Start of Data excerpts

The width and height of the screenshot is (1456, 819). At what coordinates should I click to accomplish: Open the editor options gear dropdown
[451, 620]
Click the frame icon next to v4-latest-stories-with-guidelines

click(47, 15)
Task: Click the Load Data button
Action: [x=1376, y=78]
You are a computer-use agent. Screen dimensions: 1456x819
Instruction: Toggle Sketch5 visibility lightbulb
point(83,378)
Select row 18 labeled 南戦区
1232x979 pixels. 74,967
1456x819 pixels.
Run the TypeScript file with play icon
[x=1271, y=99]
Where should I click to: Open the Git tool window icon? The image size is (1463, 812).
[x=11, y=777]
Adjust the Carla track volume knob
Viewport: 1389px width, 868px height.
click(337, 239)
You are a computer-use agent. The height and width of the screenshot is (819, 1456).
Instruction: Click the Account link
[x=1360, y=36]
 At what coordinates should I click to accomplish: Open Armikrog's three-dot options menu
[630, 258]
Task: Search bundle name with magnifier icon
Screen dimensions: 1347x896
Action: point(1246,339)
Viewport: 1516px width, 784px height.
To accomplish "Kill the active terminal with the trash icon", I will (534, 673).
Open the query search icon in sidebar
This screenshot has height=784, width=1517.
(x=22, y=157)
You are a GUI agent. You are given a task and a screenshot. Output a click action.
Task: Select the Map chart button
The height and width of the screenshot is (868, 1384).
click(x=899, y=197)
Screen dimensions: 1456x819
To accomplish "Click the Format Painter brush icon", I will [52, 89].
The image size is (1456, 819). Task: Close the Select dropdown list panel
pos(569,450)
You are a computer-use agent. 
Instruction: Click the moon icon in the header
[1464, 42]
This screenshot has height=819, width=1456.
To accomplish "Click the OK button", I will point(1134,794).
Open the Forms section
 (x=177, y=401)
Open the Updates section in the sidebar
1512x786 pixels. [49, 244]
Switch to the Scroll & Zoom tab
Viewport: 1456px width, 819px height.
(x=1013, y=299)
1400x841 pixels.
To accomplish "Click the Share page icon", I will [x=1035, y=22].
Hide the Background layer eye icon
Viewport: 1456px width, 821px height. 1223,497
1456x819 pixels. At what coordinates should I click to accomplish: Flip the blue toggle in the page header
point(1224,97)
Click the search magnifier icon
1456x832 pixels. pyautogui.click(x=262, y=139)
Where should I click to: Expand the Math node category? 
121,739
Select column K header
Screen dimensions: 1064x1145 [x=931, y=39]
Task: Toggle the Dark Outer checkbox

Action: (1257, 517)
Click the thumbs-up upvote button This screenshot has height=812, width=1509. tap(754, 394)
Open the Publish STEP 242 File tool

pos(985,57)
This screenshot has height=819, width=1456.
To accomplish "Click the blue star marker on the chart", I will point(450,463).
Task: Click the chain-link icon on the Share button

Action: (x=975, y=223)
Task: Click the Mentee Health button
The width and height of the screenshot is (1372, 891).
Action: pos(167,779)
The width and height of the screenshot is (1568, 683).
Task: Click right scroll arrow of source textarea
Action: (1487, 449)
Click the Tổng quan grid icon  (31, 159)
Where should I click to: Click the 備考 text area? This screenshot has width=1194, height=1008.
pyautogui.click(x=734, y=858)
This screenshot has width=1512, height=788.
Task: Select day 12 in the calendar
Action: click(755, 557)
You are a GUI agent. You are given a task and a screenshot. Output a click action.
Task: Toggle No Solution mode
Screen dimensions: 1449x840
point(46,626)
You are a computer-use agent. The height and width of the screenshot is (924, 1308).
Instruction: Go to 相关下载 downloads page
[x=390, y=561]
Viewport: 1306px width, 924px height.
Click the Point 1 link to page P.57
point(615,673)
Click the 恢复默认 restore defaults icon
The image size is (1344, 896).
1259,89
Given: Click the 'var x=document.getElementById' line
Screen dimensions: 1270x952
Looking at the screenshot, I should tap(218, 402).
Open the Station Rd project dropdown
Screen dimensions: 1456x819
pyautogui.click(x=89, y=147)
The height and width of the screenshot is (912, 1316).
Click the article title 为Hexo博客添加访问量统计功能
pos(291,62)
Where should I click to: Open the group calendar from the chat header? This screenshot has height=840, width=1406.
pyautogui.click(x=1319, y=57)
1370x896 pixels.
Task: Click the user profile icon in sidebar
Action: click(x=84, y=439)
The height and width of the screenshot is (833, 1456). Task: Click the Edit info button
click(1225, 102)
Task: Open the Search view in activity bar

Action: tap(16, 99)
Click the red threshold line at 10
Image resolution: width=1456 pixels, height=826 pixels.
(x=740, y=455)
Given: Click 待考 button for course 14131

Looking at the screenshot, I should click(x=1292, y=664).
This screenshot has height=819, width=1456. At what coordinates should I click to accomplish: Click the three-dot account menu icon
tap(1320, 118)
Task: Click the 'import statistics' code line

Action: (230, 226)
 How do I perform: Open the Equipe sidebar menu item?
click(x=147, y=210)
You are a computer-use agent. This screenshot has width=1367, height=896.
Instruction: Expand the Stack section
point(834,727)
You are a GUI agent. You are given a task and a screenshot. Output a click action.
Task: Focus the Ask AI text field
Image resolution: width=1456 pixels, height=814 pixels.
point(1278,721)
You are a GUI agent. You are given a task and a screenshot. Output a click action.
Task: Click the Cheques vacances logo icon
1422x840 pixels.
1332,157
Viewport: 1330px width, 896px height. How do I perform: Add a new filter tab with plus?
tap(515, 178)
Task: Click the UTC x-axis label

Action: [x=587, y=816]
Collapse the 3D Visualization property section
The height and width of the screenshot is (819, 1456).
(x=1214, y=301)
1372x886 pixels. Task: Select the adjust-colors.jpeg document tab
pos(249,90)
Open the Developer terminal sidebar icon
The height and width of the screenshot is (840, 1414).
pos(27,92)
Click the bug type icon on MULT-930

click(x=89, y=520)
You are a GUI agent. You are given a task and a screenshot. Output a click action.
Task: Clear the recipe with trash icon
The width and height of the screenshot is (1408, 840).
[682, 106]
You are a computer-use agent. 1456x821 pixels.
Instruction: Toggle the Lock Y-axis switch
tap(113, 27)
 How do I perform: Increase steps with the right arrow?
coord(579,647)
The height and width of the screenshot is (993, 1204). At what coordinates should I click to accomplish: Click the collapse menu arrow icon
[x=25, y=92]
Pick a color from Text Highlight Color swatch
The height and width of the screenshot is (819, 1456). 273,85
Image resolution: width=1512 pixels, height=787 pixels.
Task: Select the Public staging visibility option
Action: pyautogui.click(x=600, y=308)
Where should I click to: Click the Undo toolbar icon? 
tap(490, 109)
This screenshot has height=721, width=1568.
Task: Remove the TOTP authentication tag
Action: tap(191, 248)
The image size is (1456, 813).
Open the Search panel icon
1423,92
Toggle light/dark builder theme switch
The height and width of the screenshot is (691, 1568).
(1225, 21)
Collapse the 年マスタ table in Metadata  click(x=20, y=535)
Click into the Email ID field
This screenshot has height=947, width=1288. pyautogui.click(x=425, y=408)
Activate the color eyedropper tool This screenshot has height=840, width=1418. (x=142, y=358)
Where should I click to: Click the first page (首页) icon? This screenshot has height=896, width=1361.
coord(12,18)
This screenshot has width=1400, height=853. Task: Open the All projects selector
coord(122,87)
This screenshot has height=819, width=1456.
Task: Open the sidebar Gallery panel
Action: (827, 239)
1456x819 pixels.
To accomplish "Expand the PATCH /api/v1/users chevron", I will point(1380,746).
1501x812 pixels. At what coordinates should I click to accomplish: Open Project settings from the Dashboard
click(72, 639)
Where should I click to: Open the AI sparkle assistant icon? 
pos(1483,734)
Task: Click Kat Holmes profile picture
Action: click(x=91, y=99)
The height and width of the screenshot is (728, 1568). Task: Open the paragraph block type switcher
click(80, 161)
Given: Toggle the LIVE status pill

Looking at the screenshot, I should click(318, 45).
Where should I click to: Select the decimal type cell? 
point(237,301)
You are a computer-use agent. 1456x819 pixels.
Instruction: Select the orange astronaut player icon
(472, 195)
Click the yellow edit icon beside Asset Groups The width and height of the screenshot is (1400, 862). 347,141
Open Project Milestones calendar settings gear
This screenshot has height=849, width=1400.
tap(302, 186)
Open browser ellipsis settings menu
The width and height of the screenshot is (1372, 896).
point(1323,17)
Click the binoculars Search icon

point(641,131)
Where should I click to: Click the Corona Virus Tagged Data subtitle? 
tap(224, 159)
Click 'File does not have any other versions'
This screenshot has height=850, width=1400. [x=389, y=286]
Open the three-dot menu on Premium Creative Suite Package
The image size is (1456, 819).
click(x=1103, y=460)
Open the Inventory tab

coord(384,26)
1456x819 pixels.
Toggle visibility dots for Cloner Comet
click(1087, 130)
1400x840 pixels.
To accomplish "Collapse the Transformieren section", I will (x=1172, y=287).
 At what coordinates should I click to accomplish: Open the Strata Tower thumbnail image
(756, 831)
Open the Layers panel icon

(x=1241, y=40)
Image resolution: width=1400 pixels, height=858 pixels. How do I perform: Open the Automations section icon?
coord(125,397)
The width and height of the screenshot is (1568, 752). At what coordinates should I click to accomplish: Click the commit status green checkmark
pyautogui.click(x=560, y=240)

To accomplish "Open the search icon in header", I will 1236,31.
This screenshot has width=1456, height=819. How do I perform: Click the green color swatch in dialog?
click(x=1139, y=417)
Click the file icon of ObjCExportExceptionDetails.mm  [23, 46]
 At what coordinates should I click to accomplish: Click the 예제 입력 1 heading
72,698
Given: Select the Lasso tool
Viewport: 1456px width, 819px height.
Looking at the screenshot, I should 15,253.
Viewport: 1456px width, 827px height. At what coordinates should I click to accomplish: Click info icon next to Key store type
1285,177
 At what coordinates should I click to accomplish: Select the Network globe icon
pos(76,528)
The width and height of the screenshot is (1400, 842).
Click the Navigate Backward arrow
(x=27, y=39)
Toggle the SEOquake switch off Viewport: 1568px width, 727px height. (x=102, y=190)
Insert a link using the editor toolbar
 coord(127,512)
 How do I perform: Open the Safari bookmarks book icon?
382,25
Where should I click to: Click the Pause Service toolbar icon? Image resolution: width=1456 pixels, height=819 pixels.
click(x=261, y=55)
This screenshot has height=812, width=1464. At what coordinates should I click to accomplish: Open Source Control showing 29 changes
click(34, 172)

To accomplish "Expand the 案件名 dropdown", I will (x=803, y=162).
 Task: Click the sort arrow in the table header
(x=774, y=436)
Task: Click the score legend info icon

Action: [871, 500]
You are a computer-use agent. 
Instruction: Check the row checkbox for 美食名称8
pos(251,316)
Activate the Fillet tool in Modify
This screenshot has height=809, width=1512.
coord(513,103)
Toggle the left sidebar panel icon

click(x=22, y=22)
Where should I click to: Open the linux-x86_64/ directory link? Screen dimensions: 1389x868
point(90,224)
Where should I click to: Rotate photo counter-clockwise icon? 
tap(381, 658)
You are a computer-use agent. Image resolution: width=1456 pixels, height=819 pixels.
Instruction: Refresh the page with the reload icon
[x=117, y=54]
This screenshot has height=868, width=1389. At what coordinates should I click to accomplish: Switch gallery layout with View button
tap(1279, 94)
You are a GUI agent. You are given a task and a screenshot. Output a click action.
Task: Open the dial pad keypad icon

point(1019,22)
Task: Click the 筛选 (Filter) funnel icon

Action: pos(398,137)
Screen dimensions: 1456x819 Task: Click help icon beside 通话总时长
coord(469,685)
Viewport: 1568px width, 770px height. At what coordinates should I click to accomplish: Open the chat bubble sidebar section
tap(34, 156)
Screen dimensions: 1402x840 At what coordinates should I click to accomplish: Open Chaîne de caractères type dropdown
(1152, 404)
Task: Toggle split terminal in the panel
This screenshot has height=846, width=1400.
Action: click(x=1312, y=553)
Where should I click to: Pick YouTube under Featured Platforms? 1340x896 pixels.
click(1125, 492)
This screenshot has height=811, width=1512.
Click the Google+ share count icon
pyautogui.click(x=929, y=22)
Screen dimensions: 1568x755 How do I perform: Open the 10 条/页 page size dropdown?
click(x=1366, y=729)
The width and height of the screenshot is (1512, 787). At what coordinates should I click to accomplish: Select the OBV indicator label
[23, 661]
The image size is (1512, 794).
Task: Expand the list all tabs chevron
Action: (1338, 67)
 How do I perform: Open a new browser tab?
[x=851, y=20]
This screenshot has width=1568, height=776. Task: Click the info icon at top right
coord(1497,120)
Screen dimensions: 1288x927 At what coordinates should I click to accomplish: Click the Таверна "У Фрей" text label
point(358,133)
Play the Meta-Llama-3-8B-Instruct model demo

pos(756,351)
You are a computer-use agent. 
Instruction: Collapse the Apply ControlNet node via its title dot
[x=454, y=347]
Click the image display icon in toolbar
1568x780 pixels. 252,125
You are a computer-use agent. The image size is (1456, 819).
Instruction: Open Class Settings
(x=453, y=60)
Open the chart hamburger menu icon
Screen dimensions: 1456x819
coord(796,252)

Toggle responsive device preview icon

End of Data excerpts

The task: In the entries above, find the line containing "Play the Meta-Llama-3-8B-Instruct model demo". Set down that line and every line after it through the last one, exactly and alone.

The completed task:
Play the Meta-Llama-3-8B-Instruct model demo

pos(756,351)
You are a computer-use agent. 
Instruction: Collapse the Apply ControlNet node via its title dot
[x=454, y=347]
Click the image display icon in toolbar
1568x780 pixels. 252,125
You are a computer-use agent. The image size is (1456, 819).
Instruction: Open Class Settings
(x=453, y=60)
Open the chart hamburger menu icon
Screen dimensions: 1456x819
coord(796,252)

Toggle responsive device preview icon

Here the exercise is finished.